## Text block
BEGIN
Cost of creation: Limited liability companies creation is more expensive than a sole proprietorship but is less than or equal to the creation of a corporation.

Advantages: Limited liability companies offer the advantage of (as the name implies) limited liability and managers can be owners.  Other advantages include the tax benefits, free transfer of ownership interests, options of institutional ownership, subsidiaries, and less recordkeeping.

Disadvantages: Limited liability companies can be expensive to set up and have the added hurdle of not being able to raise funds publicly.  Limited liability company laws are not the same in all states and the LLC has a limited life. Self employment taxes are also required.


S – Corporation:

Legal liabilities: To file as an S Corporation one must first be filed as a corporation. After the business is considered a corporation, shareholders must sign and file Form 2553 to elect the corporation to become an S Corporation. Once your business is registered, obtain business licenses and permits.  There are also federal and state regulations for hiring employees.

Tax issues:  The profit of a corporation is taxed to the corporation when earned, and then is taxed to the shareholders when distributed as dividends.  This creates a double tax. The corporation does not get a tax deduction when it distributes dividends to shareholders. Shareholders cannot deduct any loss of the corporation. Corporation may be responsible for income tax, estimated tax, employee tax, and excise tax.

Cost of creation: Corporations are typically the most expensive business structure to create.

Advantages: Corporations are treated like a partnership for tax purposes and get the benefit of losses. If the business is ready it can easily convert to a corporation and ownership can be transferred easier. There are also advantages for tax savings, business expense tax credits, and the owner has an independent life.

Disadvantages: The added risk of creating a corporation is the shareholder maximum capacity and the lack of corporate or partnership owners.  There is only one class of stock for S-corporations and additional limitations on passive income.  Also corporations have stricter operational processes and shareholder compensation requirements.


C – Corporation:

Legal liabilities: To form a corporation you’ll need to establish your business name and register your legal name with your state government. To register your business as a corporation, you need to file certain documents, typically articles of incorporation, with your state’s Secretary of State office. Some states require corporations to establish directors and issue stock certificates to initial shareholders in the registration process. Once your business is registered, you must obtain business licenses and permits. There are also federal and state regulations for hiring employees.
END
## Check your understanding
1 - From the text on business structures, extract the passage that begins at the words "Advantages: Corporations are" and stops after "shareholder compensation requirements.".
2 - List the kinds of tax that the text on business structures says a corporation may be responsible for.
3 - Carry on the text on business structures after its final sentence.

## Source data
BEGIN
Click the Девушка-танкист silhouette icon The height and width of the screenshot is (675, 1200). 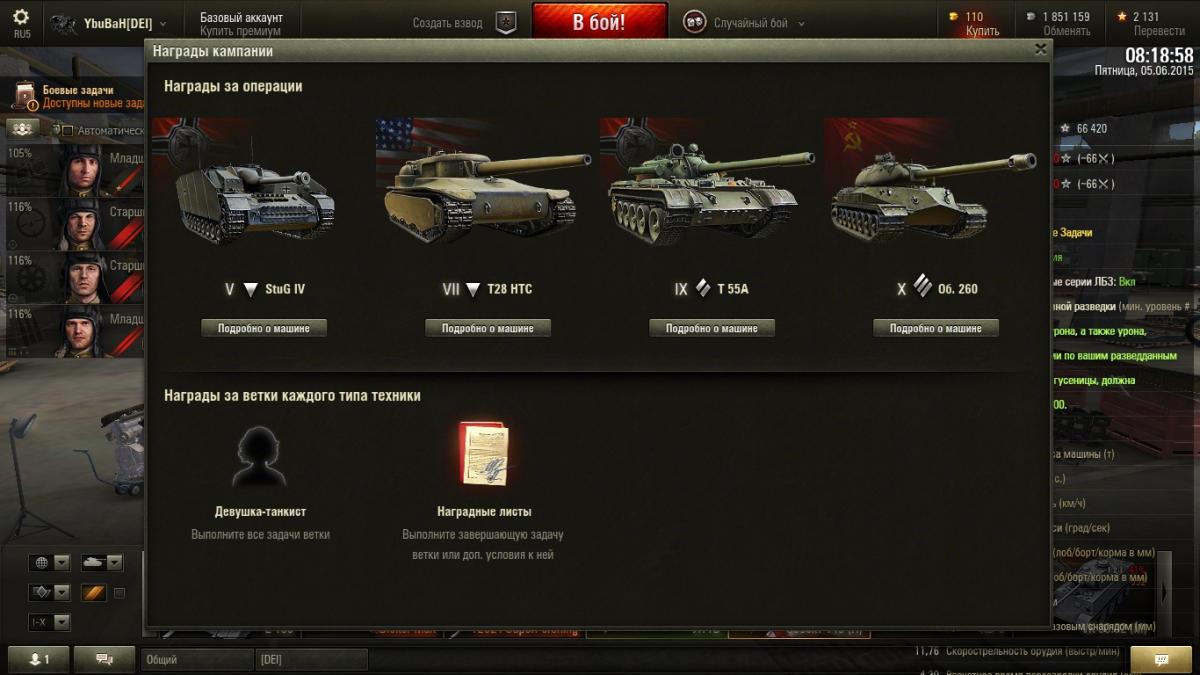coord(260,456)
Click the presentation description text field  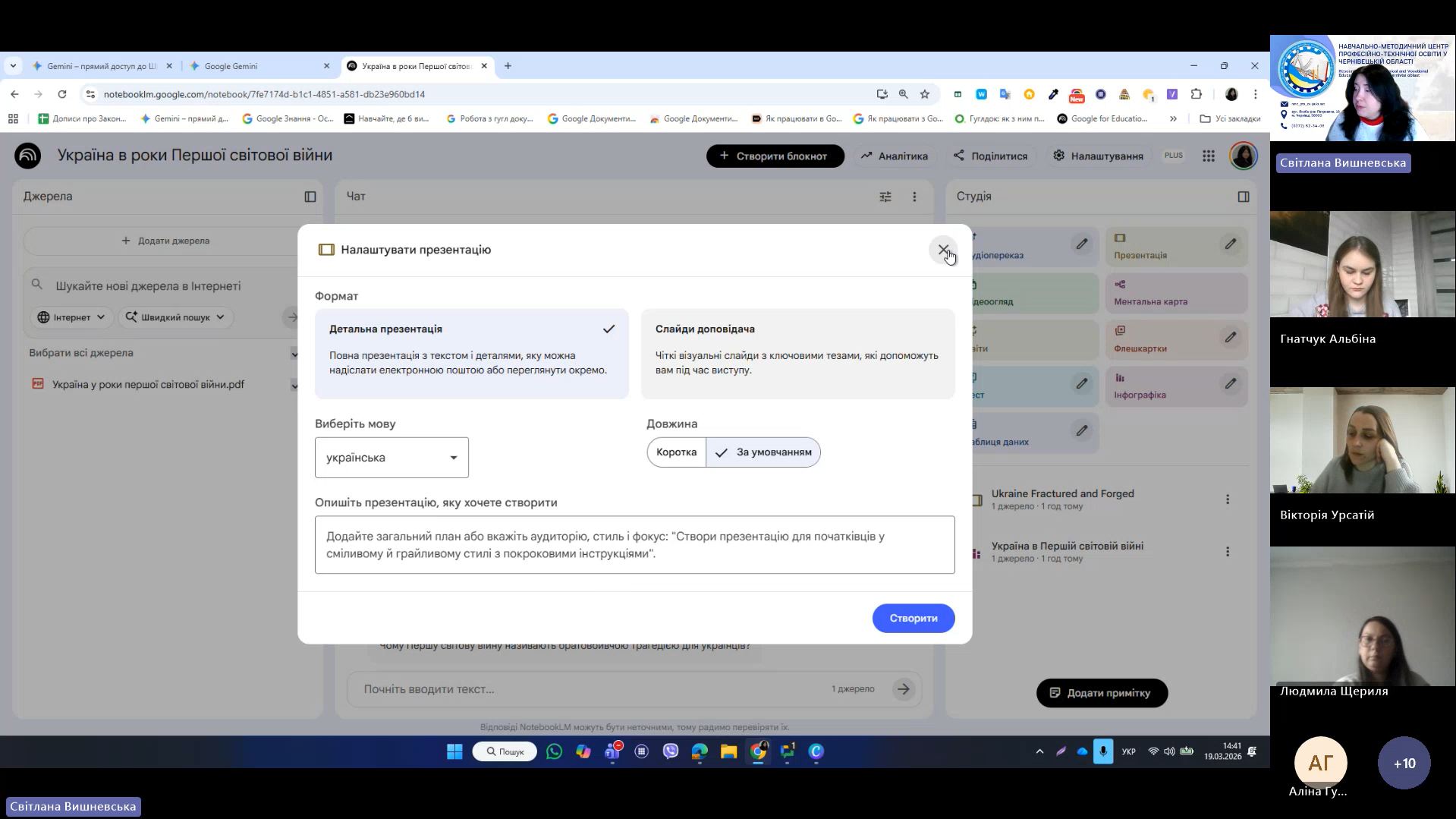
END
BEGIN
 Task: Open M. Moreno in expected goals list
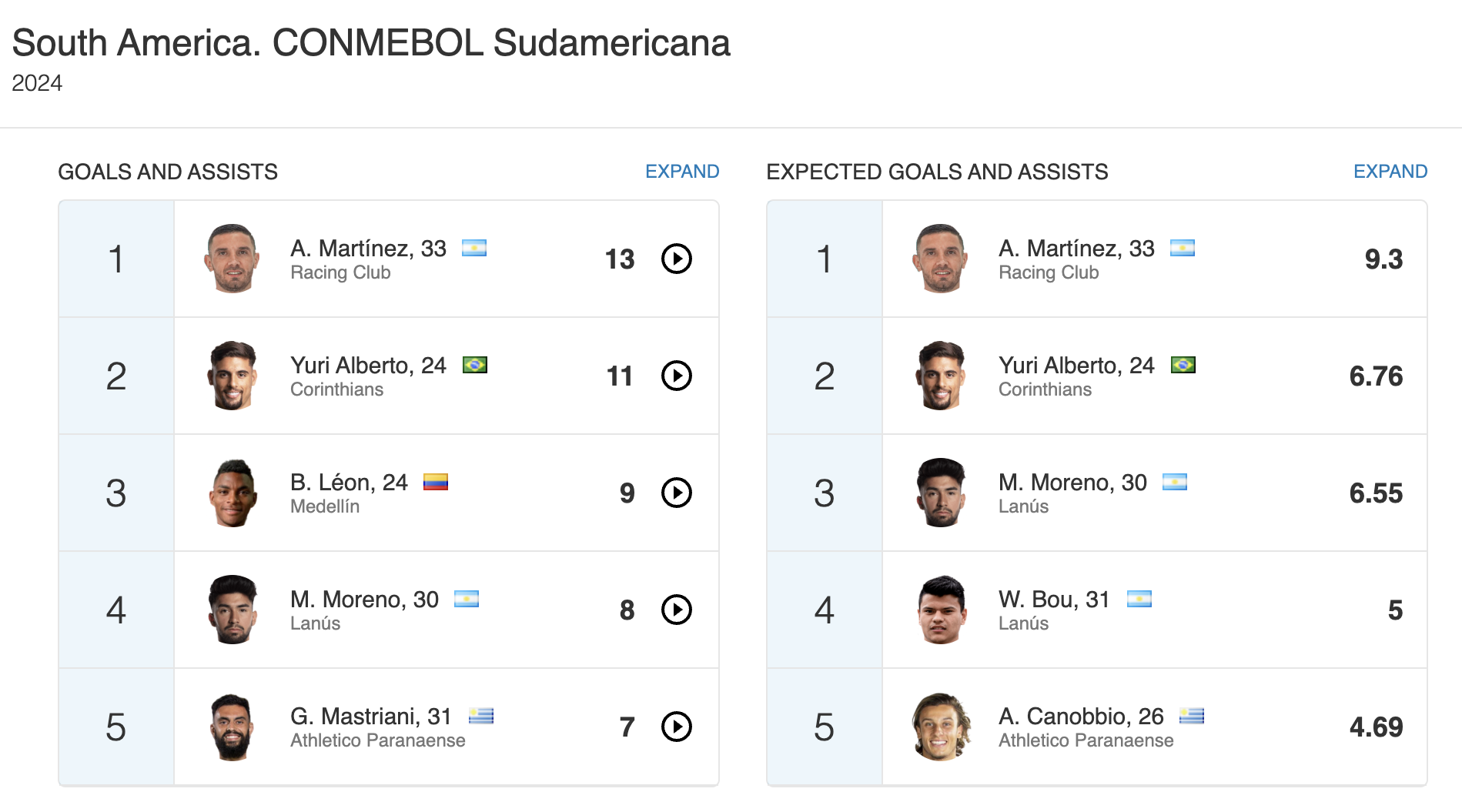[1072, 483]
END
BEGIN
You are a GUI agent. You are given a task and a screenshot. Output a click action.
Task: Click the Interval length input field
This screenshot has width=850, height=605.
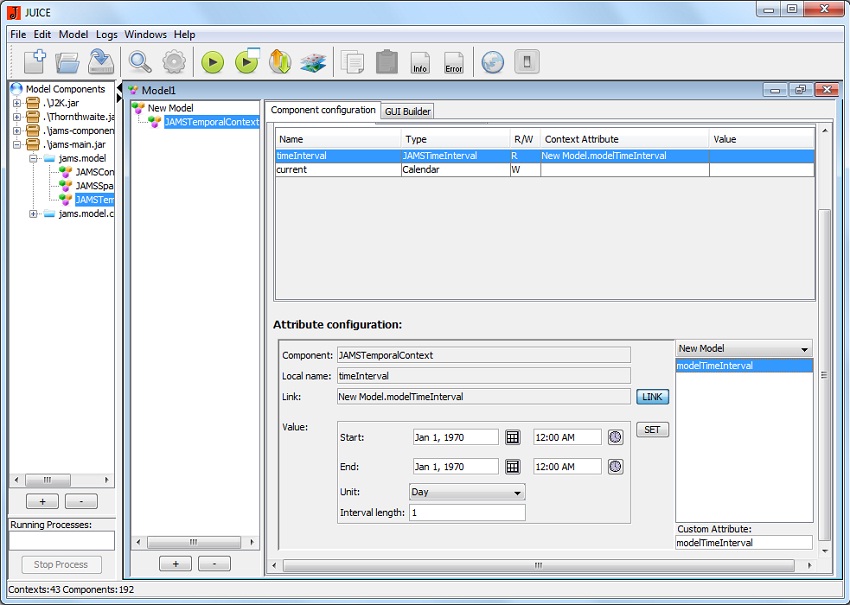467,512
END
## Activity answers
1 -
Advantages: Corporations are treated like a partnership for tax purposes and get the benefit of losses. If the business is ready it can easily convert to a corporation and ownership can be transferred easier. There are also advantages for tax savings, business expense tax credits, and the owner has an independent life.

Disadvantages: The added risk of creating a corporation is the shareholder maximum capacity and the lack of corporate or partnership owners.  There is only one class of stock for S-corporations and additional limitations on passive income.  Also corporations have stricter operational processes and shareholder compensation requirements.

2 - income tax, estimated tax, employee tax, excise tax

3 -
Tax issues: Regular corporations are called “C corporations” because Subchapter C of Chapter 1 of the Internal Revenue Code is where you find general tax rules affecting corporations and their shareholders.  For federal income tax purposes, a C corporations are recognized as a separate taxpaying entity.  C-corporations may be responsible for income tax, estimated tax, employee tax, and excise tax.  Corporations are required to pay federal, state, and in some cases, local taxes.  In some cases, corporations are taxed twice – first, when the company makes a profit, and again when dividends are paid to shareholders on their personal tax returns.

Cost of creation: Corporations are typically the most expensive business structure to create.

Advantages: C-corporations have no limit on shareholders and limited liability.  Corporations also make available to opportunity for more financing opportunities and the possibility of setting up offshore accounts with better tax benefits.  Owners have the option to be independent from the corporation and they can easily transfer ownership. Corporations have abilities to generate capital, receive corporate tax treatment and attract to potential employees.

Disadvantages: Corporations are subject to more regulation, double taxation, and their losses do not pass through.  Corporations are expensive to create and legally maintain.  There is a lack of ownership control because control is granted to board members.  An additional amount of paperwork, time, and money is required to maintain a corporation.